***** Given information *****

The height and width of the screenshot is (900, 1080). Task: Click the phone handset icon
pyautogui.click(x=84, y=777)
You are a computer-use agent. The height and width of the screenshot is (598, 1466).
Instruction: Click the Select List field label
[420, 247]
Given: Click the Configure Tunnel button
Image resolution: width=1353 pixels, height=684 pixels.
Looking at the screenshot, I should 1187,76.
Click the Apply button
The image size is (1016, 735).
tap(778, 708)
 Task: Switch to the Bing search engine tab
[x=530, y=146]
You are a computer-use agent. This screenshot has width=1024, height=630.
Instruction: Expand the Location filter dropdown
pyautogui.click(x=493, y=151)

*****

■ **Assignment**
What lines hold the string "computer"? Pick them out of the data.

■ **Expected answer**
You are a computer-use agent. The height and width of the screenshot is (598, 1466).
You are a computer-use agent. This screenshot has width=1024, height=630.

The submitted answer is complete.